Thank you so much for your elaboration!
We have $$ \Delta g(t, x) = \left(\frac{|x|^2-2 d t}{4 t^2}\right) g(t, x). $$
I have already proved that $g (t_n, \cdot) \to g(\bar t, \cdot)$ uniformly as $n \to +\infty$. It suffices to prove that $$ \frac{|\cdot|^2}{t_n^2} g(t_n, \cdot) \xrightarrow{n \to +\infty} \frac{|\cdot|^2}{\bar t^2} g(\bar t, \cdot) \quad \text{uniformly}. $$
We have $$ \frac{|x|^2}{t^2} g(t, x) = \frac{|x|^2}{t^2 (4\pi t)^{d/2}} \exp \bigg ( - \frac{|x|^2}{4t} \bigg ). $$
We define $$ h :\mathbb R_{>0} \times \mathbb R^d \to \mathbb R, (t, x) \mapsto \frac{|x|^2}{4t} \exp \bigg ( - \frac{|x|^2}{4t} \bigg ). $$
It suffices to prove that $$ h(t_n, \cdot) \xrightarrow{n \to +\infty} h(\bar t, \cdot) \quad \text{uniformly}. $$
We have $$ \frac{\partial}{\partial t} h(t, x) = \frac{|x|^4}{16t^3} \exp \bigg ( - \frac{|x|^2}{4t} \bigg ) - \frac{|x|^2}{4t^2} \exp \bigg ( - \frac{|x|^2}{4t} \bigg ). $$
WLOG, we assume there are $\alpha, \beta>0$ such that $\alpha \le t_n \le \beta$ for all $n$. Any polynomial function is dominated by exponential function, so $$ \gamma :=\sup_{t \in [\alpha, \beta], x \in \mathbb R^d} \bigg | \frac{\partial}{\partial t} h(t, x) \bigg | <+\infty. $$
By mean value theorem, for each $x \in \mathbb R^d$ there is $t_{n,x}$ between $t_n$ and $t$ such that $$ h(t_n, x) -h(\bar t, x) = \frac{\partial}{\partial t} h(t, x) \bigg |_{t=t_{n, x}} (t_n-\bar t). $$
Then $$ |h(t_n, x) -h(\bar t, x)| \le \gamma|t_n-\bar t| \quad \forall x \in \mathbb R^d. $$
The claim then follows.
With the same strategy, we can proved that $\|\Delta g(t, \cdot) - \Delta g (\bar t, \cdot)\|_{L^p} \to 0$ for $p \in [1, \infty)$.

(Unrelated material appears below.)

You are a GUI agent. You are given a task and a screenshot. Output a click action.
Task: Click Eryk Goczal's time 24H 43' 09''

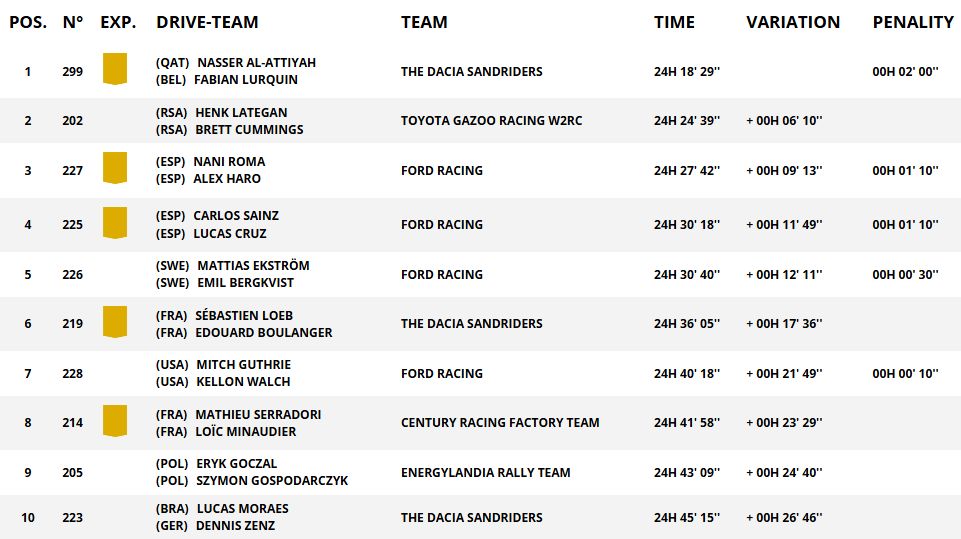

We have $$ \Delta g(t, x) = \left(\frac{|x|^2-2 d t}{4 t^2}\right) g(t, x). $$
I have already proved that $g (t_n, \cdot) \to g(\bar t, \cdot)$ in $L^p$ as $n \to +\infty$. It suffices to prove that $$ \frac{|\cdot|^2}{t_n^2} g(t_n, \cdot) \xrightarrow{n \to +\infty} \frac{|\cdot|^2}{\bar t^2} g(\bar t, \cdot) \quad \text{in} \quad L^p. $$
We have $$ \frac{|x|^2}{t^2} g(t, x) = \frac{|x|^2}{t^2 (4\pi t)^{d/2}} \exp \bigg ( - \frac{|x|^2}{4t} \bigg ). $$
We define $$ h :\mathbb R_{>0} \times \mathbb R^d \to \mathbb R, (t, x) \mapsto \frac{|x|^2}{4t} \exp \bigg ( - \frac{|x|^2}{4t} \bigg ). $$
It suffices to prove that $$ h(t_n, \cdot) \xrightarrow{n \to +\infty} h(\bar t, \cdot) \quad \text{in} \quad L^p. $$
By mean value theorem, for each $x \in \mathbb R^d$ there is $t_{n,x}$ between $t_n$ and $t$ such that $$ h(t_n, x) -h(\bar t, x) = \frac{\partial}{\partial t} h(t, x) \bigg |_{t=t_{n, x}} (t_n-\bar t). $$
Then $$ |h(t_n, x) -h(\bar t, x)| \le \bigg | \frac{\partial}{\partial t} h(t_{n, x}, x) \bigg| |t_n-\bar t| \quad \forall x \in \mathbb R^d. $$
WLOG, we assume there are $0 < a <b<\infty$ such that $t_n \in [a, b]$ for all $n$. $$ \gamma :=\sup_{t \in [\alpha, \beta], x \in \mathbb R^d} \bigg | \frac{\partial}{\partial t} h(t, x) \bigg | <+\infty. $$
Then $$ \| h(t_n, \cdot) - h(\bar t, \cdot) \|_{L^p} \le |t_n-\bar t| \underbrace{\sup_{t \in [a, b]} \bigg \| \frac{\partial}{\partial t} h(t, \cdot) \bigg \|_{L^p}}_{\gamma}. $$
It suffices to prove that $\gamma<\infty$. We have $$ \frac{\partial}{\partial t} h(t, x) = \frac{|x|^4}{16t^3} \exp \bigg ( - \frac{|x|^2}{4t} \bigg ) - \frac{|x|^2}{4t^2} \exp \bigg ( - \frac{|x|^2}{4t} \bigg ). $$
Let $$ \begin{align} \varphi_t (x) &:= \frac{|x|^4}{16t^3} \exp \bigg ( - \frac{|x|^2}{4t} \bigg ), \\ \psi_t (x) &:= \frac{|x|^2}{4t^2} \exp \bigg ( - \frac{|x|^2}{4t} \bigg ). \end{align} $$
We have $$ \bigg \| \frac{\partial}{\partial t} h(t, \cdot) \bigg \|_{L^p} \le \|\varphi_t\|_{L^p} + \|\psi_t\|_{L^p}. $$
Then $$ \gamma \le \underbrace{\sup_{t \in [a, b]} \|\varphi_t\|_{L^p}}_{\gamma_1} + \underbrace{\sup_{t \in [a, b]} \|\psi_t\|_{L^p}}_{\gamma_2}. $$
Just as in this question, we can prove that $\gamma_1, \gamma_2 <\infty$. The claim then follows.